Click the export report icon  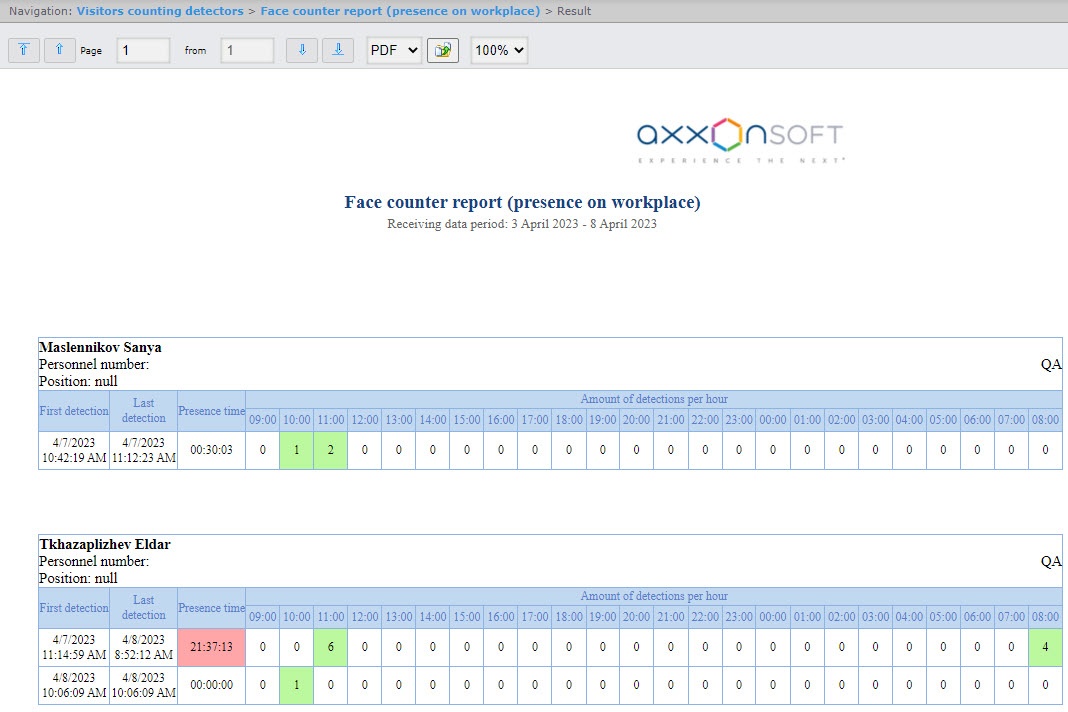tap(442, 50)
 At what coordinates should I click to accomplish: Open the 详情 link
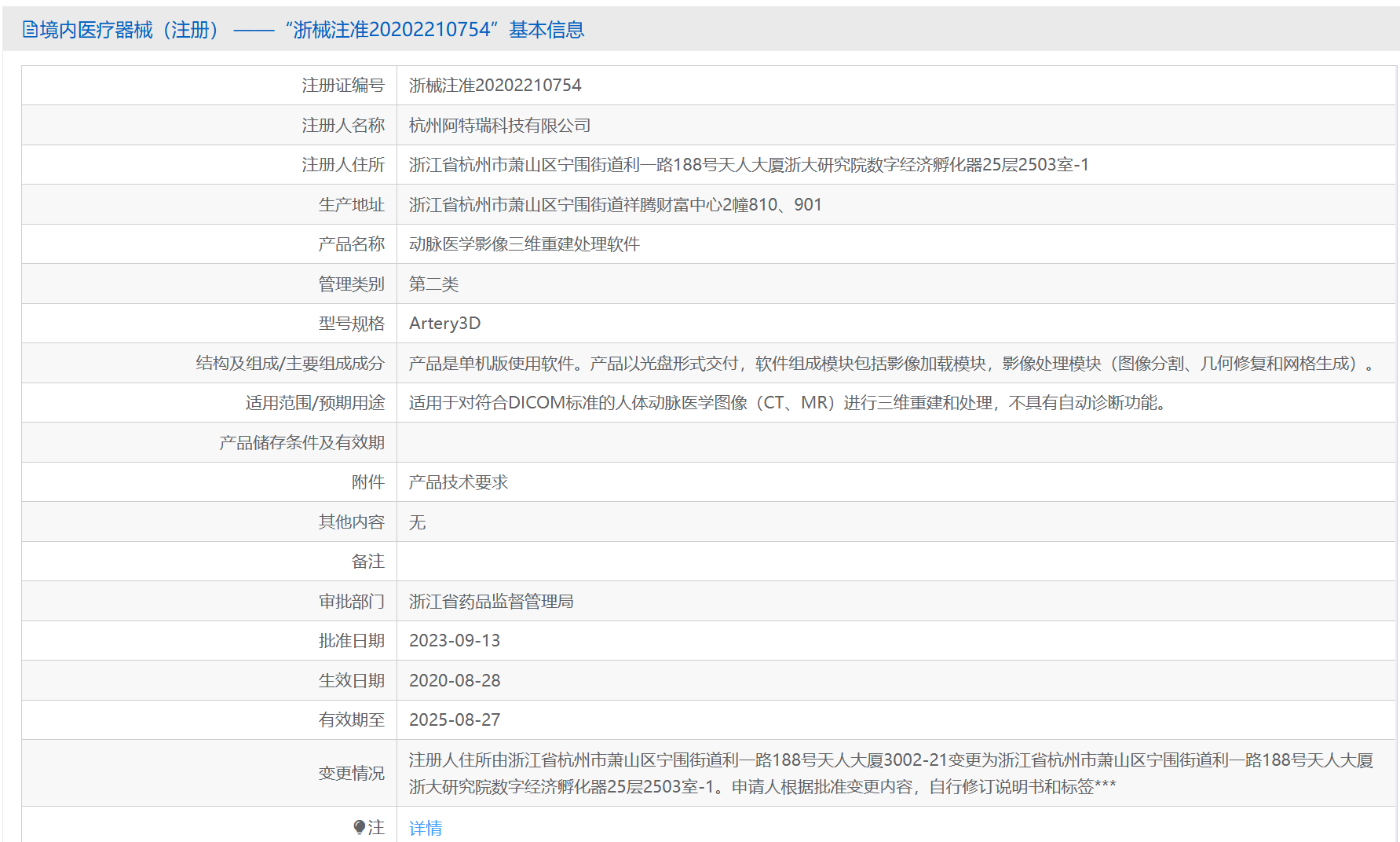426,828
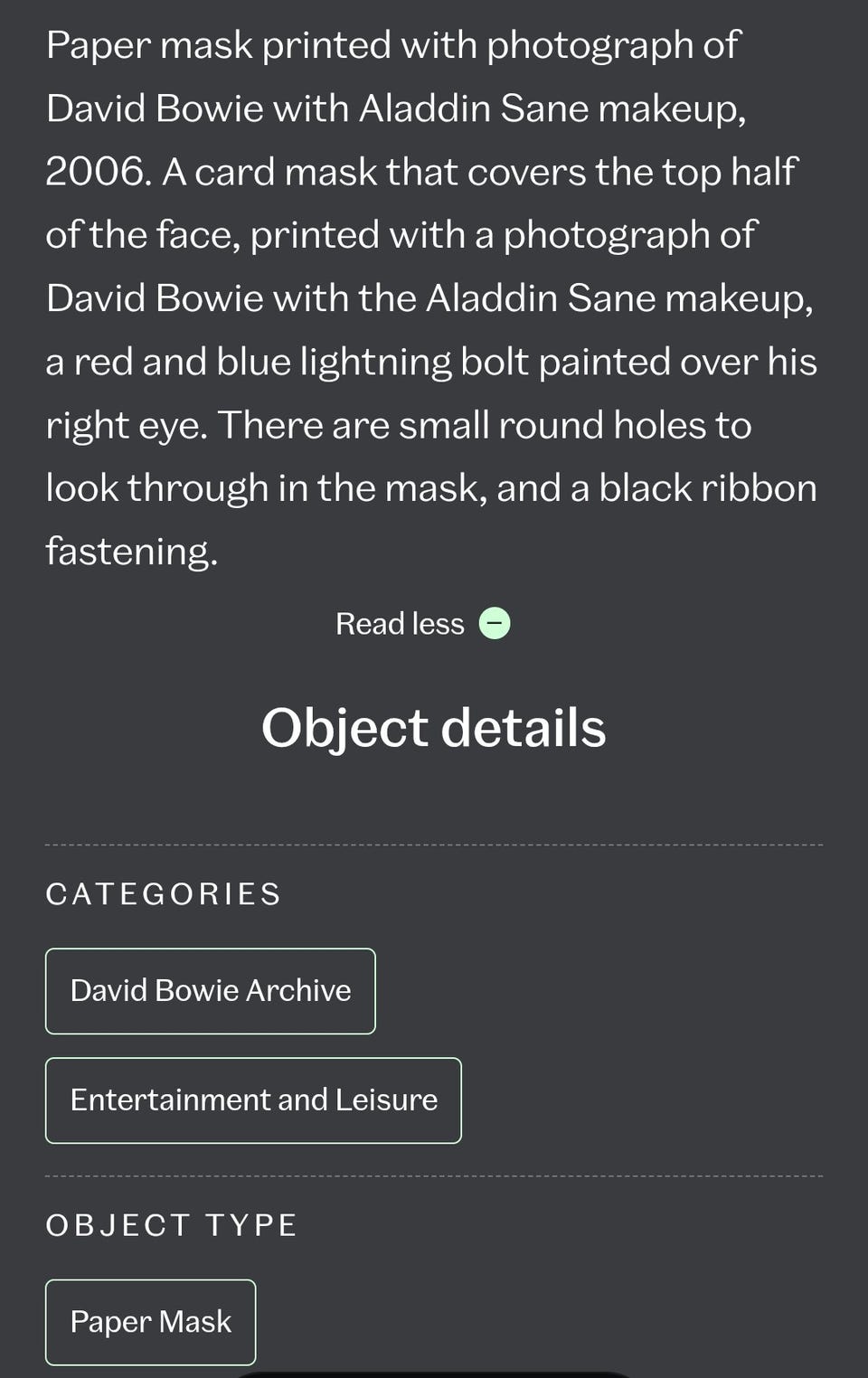Click '2006.' in the description text
This screenshot has height=1378, width=868.
click(x=98, y=172)
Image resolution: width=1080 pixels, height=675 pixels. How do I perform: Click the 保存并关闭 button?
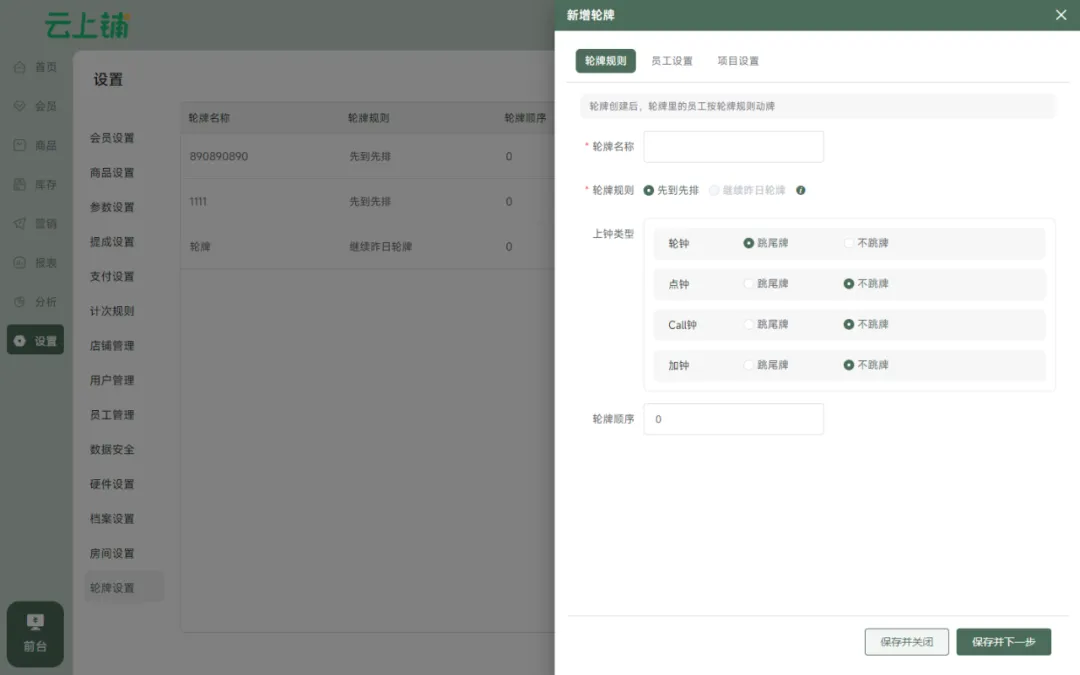[906, 642]
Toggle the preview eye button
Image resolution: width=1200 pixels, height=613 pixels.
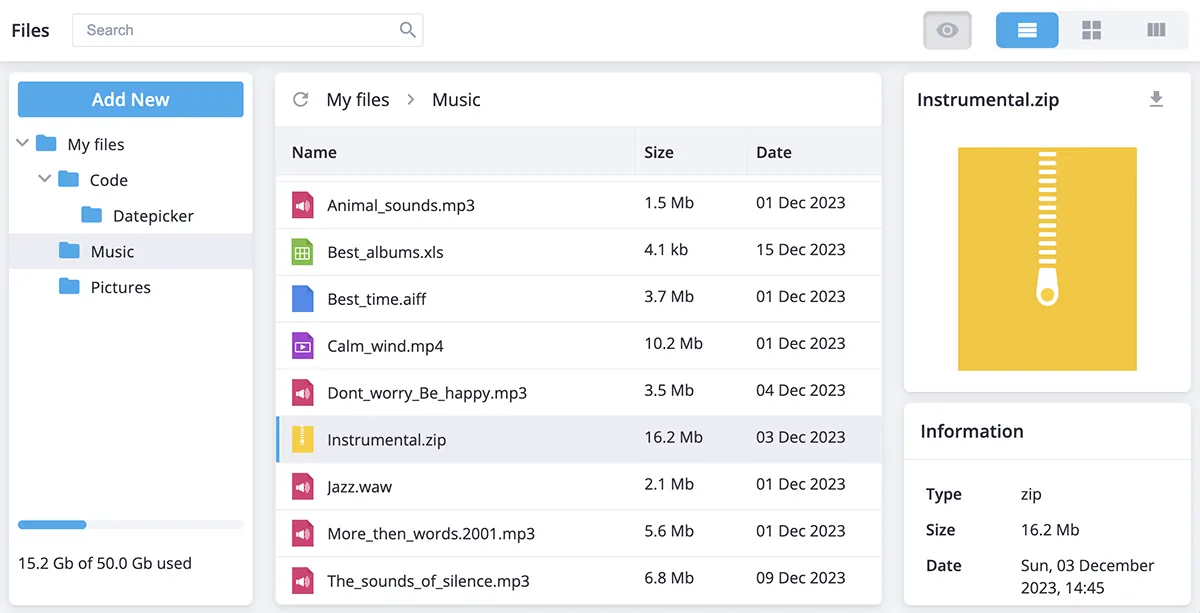pyautogui.click(x=947, y=30)
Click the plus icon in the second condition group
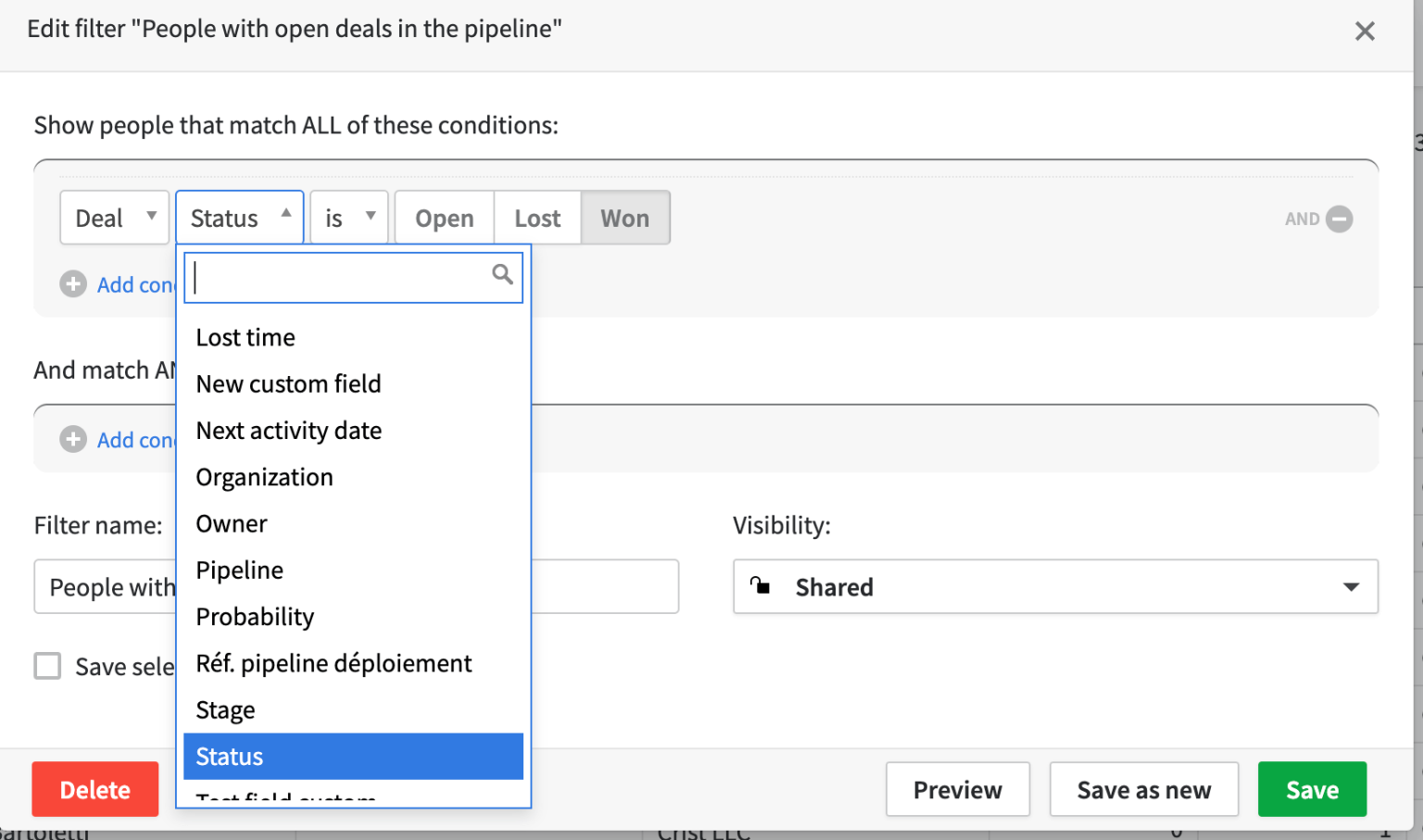The width and height of the screenshot is (1423, 840). click(72, 439)
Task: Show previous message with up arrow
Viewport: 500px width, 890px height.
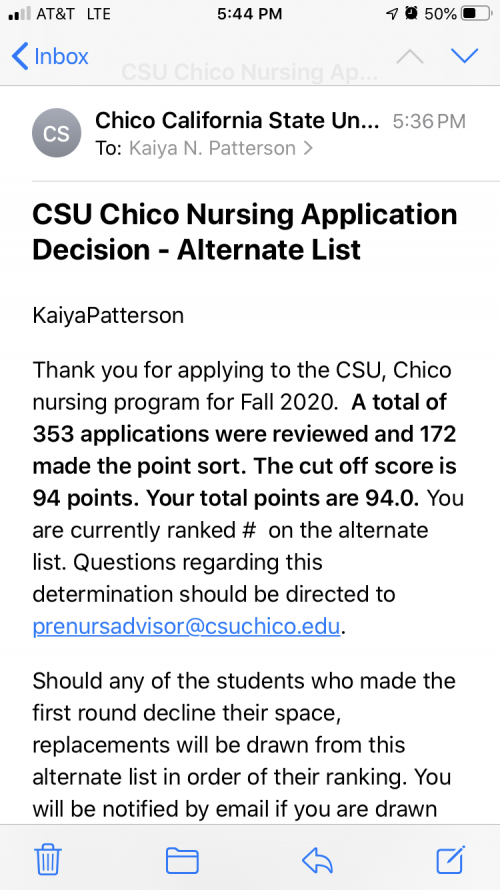Action: tap(410, 56)
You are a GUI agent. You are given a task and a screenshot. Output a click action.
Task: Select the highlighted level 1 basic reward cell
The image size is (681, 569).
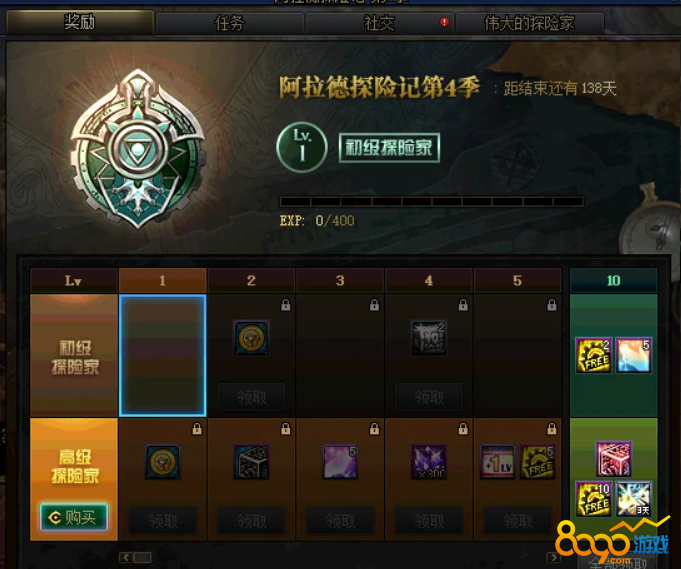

※

## [Work item]
From the line with "At what coordinates" through the end of the listing, write out every line exactly, leaving out the pictures.

## [Answer section]
 At what coordinates should I click to accomplish: Open the 详情 link
426,828
Click '2006.' in the description text
This screenshot has height=1378, width=868.
click(x=98, y=172)
Image resolution: width=1080 pixels, height=675 pixels. How do I perform: Click the 保存并关闭 button?
[906, 642]
Toggle the preview eye button
Image resolution: width=1200 pixels, height=613 pixels.
pyautogui.click(x=947, y=30)
Click the plus icon in the second condition group
The width and height of the screenshot is (1423, 840). click(72, 439)
Task: Show previous message with up arrow
Viewport: 500px width, 890px height.
Action: tap(410, 56)
You are a GUI agent. You are given a task and a screenshot. Output a click action.
Task: Select the highlighted level 1 basic reward cell
The image size is (681, 569).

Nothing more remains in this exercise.